AIM OF THE TASK ▸
Every line of the following records that includes "will" should be copied.

THE DATA ▸
• • • • •

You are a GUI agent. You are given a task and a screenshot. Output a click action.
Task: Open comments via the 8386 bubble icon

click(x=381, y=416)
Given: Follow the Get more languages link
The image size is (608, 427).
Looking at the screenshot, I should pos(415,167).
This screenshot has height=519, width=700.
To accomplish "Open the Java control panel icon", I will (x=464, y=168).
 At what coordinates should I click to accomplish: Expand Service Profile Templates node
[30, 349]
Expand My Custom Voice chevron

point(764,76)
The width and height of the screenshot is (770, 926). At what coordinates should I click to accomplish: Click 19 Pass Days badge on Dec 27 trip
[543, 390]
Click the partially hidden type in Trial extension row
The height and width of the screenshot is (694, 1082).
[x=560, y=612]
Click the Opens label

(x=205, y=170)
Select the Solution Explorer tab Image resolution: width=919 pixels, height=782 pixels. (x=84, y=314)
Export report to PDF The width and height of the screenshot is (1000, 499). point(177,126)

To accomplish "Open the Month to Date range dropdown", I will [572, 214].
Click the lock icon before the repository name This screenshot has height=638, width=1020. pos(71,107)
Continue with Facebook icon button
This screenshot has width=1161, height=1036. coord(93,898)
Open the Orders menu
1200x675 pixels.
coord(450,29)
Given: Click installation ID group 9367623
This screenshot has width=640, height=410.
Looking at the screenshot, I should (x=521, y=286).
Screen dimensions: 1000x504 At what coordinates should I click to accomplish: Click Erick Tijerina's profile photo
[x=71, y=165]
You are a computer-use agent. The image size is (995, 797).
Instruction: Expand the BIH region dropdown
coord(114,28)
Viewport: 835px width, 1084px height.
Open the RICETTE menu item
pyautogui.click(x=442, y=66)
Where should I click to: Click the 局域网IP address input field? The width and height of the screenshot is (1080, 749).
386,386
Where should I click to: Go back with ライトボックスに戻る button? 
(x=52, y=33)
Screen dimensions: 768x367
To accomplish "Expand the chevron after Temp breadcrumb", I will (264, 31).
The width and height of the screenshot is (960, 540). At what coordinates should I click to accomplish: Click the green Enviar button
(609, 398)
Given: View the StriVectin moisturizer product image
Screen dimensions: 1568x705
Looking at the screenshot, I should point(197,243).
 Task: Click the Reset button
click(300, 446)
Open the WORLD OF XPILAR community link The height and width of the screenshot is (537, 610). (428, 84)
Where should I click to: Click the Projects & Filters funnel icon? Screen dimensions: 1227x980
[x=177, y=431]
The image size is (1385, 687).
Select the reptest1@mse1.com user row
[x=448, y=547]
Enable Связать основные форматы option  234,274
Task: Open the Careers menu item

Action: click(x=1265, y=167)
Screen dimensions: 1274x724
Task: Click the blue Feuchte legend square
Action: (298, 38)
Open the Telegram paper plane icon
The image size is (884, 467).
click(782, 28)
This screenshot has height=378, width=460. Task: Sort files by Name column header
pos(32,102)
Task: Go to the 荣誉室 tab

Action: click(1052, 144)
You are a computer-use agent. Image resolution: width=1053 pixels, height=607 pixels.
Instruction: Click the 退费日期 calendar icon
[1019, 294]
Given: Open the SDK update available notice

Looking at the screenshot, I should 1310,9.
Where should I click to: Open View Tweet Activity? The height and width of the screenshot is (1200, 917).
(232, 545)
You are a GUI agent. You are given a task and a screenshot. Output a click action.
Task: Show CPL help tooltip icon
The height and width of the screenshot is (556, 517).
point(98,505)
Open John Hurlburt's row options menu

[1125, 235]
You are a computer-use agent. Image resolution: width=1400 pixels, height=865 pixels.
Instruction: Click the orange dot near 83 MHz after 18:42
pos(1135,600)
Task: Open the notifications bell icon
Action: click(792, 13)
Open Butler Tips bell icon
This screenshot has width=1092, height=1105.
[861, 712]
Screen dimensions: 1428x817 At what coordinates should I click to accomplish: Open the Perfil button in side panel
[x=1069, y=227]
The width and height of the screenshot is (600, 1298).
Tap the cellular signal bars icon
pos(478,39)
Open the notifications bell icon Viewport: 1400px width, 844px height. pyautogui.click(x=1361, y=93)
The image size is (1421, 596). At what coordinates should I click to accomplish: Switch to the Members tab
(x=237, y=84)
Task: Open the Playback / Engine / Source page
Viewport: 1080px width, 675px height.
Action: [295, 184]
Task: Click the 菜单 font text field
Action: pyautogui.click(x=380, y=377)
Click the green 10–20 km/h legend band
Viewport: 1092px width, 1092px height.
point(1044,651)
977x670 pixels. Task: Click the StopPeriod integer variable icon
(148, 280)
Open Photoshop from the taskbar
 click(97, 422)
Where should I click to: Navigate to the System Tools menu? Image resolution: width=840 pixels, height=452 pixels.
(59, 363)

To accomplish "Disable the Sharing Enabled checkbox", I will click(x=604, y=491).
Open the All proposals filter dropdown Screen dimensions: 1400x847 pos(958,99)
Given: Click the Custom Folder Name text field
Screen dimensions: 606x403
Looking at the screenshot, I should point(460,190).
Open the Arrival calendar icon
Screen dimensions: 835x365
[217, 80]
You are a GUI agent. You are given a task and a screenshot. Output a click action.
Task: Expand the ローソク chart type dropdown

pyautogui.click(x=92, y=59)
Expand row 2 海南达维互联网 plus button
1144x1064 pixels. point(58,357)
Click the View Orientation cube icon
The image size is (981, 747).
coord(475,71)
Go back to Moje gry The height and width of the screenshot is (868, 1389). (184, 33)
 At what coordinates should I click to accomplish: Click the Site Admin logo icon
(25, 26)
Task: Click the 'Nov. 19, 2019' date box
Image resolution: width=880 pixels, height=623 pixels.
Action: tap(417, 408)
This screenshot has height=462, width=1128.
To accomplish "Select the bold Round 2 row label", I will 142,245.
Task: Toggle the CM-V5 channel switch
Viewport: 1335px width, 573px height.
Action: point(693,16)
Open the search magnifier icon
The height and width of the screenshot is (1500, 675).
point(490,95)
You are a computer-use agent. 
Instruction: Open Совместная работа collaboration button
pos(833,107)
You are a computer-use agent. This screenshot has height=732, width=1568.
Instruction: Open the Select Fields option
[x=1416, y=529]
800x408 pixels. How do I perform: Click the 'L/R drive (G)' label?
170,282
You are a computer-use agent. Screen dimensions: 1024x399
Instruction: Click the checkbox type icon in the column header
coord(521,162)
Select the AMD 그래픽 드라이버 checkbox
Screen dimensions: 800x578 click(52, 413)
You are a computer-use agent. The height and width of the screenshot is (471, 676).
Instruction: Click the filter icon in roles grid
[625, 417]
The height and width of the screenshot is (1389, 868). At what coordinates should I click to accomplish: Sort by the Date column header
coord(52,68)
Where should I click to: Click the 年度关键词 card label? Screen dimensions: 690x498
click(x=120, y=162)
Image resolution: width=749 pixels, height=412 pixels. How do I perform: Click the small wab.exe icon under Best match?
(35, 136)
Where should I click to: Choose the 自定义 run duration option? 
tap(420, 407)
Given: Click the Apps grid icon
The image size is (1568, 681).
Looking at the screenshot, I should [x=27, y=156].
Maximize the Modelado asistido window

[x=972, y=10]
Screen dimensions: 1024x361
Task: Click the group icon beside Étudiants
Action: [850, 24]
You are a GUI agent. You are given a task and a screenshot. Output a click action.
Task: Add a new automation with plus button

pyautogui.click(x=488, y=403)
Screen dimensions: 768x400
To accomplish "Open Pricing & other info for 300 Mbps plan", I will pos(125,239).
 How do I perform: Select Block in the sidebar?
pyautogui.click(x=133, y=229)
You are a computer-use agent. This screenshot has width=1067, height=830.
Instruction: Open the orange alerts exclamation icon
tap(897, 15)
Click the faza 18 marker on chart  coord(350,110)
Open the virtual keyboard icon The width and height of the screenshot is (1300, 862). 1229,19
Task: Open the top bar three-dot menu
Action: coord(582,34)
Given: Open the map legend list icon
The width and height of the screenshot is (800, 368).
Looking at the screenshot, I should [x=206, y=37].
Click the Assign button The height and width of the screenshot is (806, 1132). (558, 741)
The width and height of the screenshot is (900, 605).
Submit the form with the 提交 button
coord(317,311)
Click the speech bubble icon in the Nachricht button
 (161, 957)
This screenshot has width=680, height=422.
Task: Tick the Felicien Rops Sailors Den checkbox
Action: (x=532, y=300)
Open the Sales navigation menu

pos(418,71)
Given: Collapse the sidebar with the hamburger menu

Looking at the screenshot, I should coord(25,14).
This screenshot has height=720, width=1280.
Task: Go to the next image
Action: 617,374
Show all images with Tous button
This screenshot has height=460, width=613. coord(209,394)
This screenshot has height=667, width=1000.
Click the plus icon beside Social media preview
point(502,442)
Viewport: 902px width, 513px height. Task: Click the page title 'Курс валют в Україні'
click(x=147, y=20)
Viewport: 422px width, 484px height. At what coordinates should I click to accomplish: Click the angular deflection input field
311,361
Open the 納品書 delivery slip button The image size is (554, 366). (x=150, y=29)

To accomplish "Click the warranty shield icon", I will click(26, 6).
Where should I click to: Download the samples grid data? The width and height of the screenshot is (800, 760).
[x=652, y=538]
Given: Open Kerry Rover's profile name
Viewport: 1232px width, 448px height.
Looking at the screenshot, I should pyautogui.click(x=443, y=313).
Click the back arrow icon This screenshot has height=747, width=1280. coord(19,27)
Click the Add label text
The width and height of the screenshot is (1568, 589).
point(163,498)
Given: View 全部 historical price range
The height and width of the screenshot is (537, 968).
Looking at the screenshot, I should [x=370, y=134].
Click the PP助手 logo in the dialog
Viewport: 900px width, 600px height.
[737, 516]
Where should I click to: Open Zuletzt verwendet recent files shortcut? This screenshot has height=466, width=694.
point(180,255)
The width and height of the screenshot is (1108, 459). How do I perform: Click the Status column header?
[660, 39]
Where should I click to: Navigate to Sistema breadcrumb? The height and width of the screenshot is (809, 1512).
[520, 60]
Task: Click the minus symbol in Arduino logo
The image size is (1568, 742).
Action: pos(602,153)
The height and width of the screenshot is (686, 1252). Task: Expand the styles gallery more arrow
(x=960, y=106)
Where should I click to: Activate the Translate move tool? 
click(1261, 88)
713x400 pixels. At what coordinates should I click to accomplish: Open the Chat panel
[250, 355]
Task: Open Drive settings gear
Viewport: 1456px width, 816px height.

• • • • •

TASK OUTPUT ▸
To accomplish "Open the Java control panel icon", I will (x=464, y=168).
To accomplish "Open the Month to Date range dropdown", I will [572, 214].
To accomplish "Expand the chevron after Temp breadcrumb", I will (264, 31).
To accomplish "Disable the Sharing Enabled checkbox", I will click(x=604, y=491).
To accomplish "Select the bold Round 2 row label", I will 142,245.
To accomplish "Open Pricing & other info for 300 Mbps plan", I will pos(125,239).
To accomplish "Click the warranty shield icon", I will click(26, 6).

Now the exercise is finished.